For the first three hours, it was touch and go. They paid off heavily on the twenty-one hours read-out, showed a modest recoup on the twenty-two, cut deeply into their tiny reserve at twenty-three.

"We ain't hacking it, kid," Aroon muttered, wiping at his bald forehead with a yard-square handkerchief. "At this rate we go under on the next read."

"Here's a revised line," Bailey said. "One of the intermediate composites is cresting. That's what threw me off."

"If we pull out now, we can pay off and call it square."

"Play along one more hour, Gus."

"We'll be in too deep! We can't cover!"

"Ride it anyway. Maybe we can."

"I'm nuts," Gus said. "But OK, one more pass."

On the midnight reading, the pot showed a profit of three hundred and thirty-one Q's. Aroon proposed getting out then, but half-heartedly. At one hundred, the stake more than doubled. At two, in spite of a sharp wobble in the GNP curve, they held their own. At three, a spurt sent them over the two thousand mark. By dawn, the firm of Aroon and Bailey had a net worth of forty-one hundred and sixty-one credit units, all in hard tokens.

"I got to hand it to you, Bailey," Aroon said in wonderment, spreading the bright-colored plastic chips on the table with a large, hairy hand. "A month's take—in one night!"

This is a drop in the bucket, Gus," Bailey said. "I just wanted to be sure my formulas worked. Now we really start operating."

Gus looked wary. "What's that mean, more trouble?"

"I've been keeping my eyes open since I've been here in Four Quarters. It's a pretty strange place, when you stop to think about it: a whole sub-culture, living outside the law, a refuge for criminals and misfits. Why do the Greenies tolerate it? Why don't they stage a raid, clean out the Prekes once and for all, put an end to the lawbreakers and the rackets? They could do it any day they wanted to."

Gus looked uncomfortable. "Too much trouble, I guess. We keep to our own. We live off the up graders' scraps—"

"Uh-uh," Bailey said. "They live off ours—some of them, even at the top."

"Crusters and Dooses—live off Prekes?" Gus wagged his head. "Your drive is slipping, Bailey."

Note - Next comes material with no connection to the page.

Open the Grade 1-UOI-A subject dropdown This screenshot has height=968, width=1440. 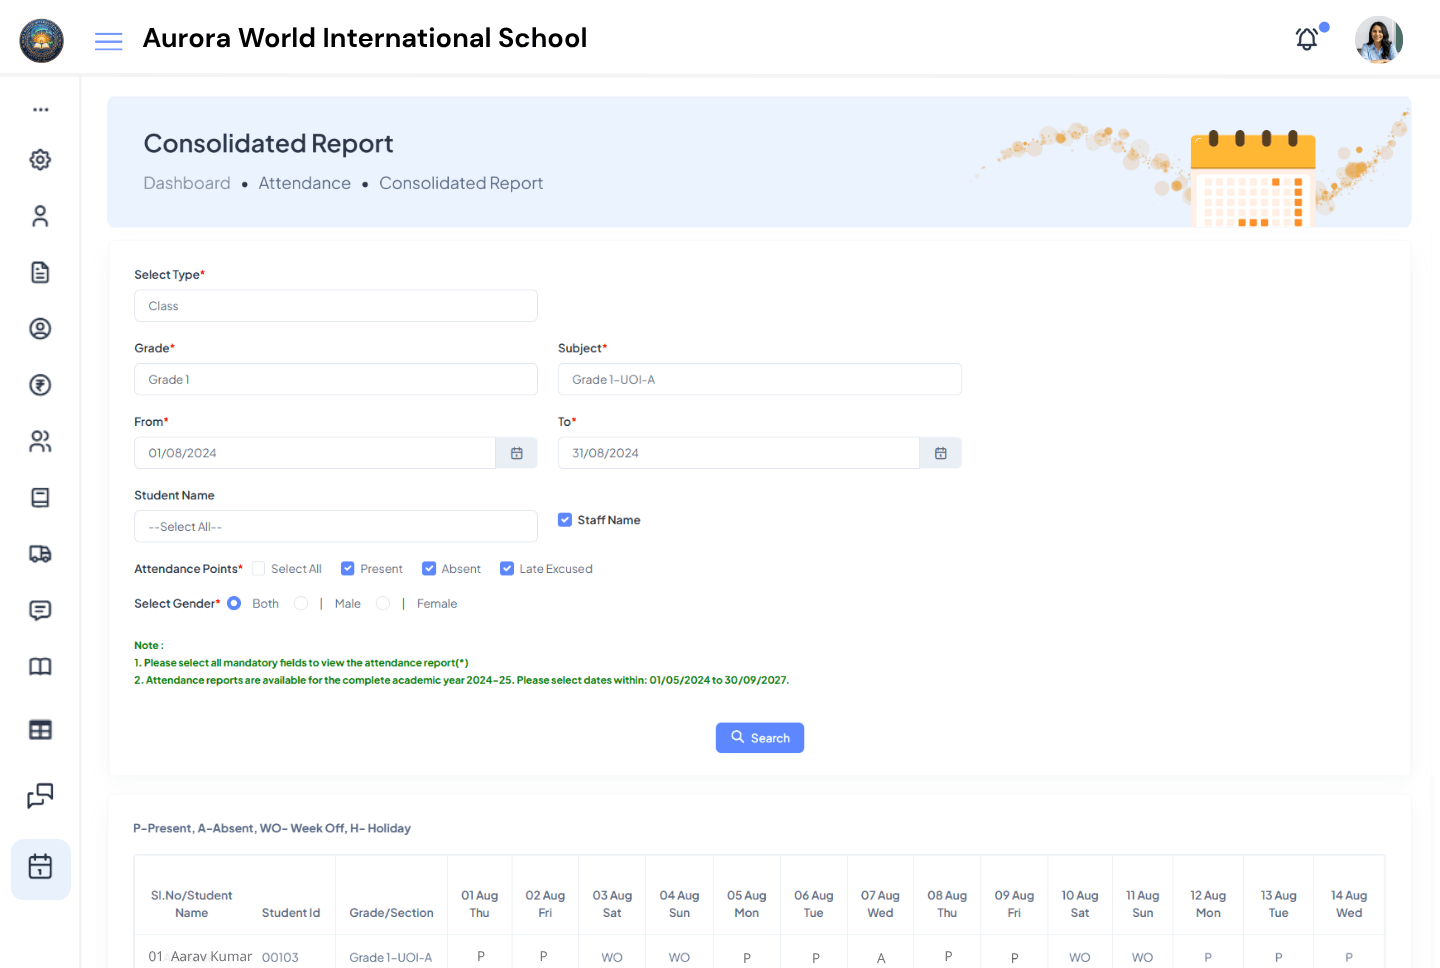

"Who do you think backs the big books? There's money involved—several million every night. Where do you think it goes?"

"Into the bookers' pockets, I guess. What about it? I don't like this kind of talk. It makes me nervous."

"The big books want you to be nervous," Bailey said. "They don't want anyone asking questions, rocking the boat. But let's ask some anyway. Where does the money go? It goes upstairs, Gus. That's why they let us alone, let us spend our lives cutting each other's throats—so they can bleed off the cream. It's good business."

"You're skywriting, Bailey."

"Sure, I admit it's guesswork. But I'm betting I'm right. And if I am, we can cut ourselves as big a slice as we've got the stomach for."

"Look, we're doing OK, we play small enough maybe they don't pay no attention—"

"They'll pay attention. Don't think we're the first to ever get ideas. Staying small is the one thing we can't do. It will be a sure tip-off that we're just a pair of mice in the woodwork. We have to work big, Gus. It's the only bluff we've got."

"Big—on four M." Gus stared scornfully at the chips he had been fondling.

"That's just seed," Bailey said. "Tonight we move into the big time."

"How?"

"We borrow."

Gus stared. "You nuts, Bailey? Who—"

"That's what I want you to tell me, Gus. Here." He slid a sheet of paper across the table. "Write down the names of every man in the Quarters that might be good for a few hundred. I'll take it from there."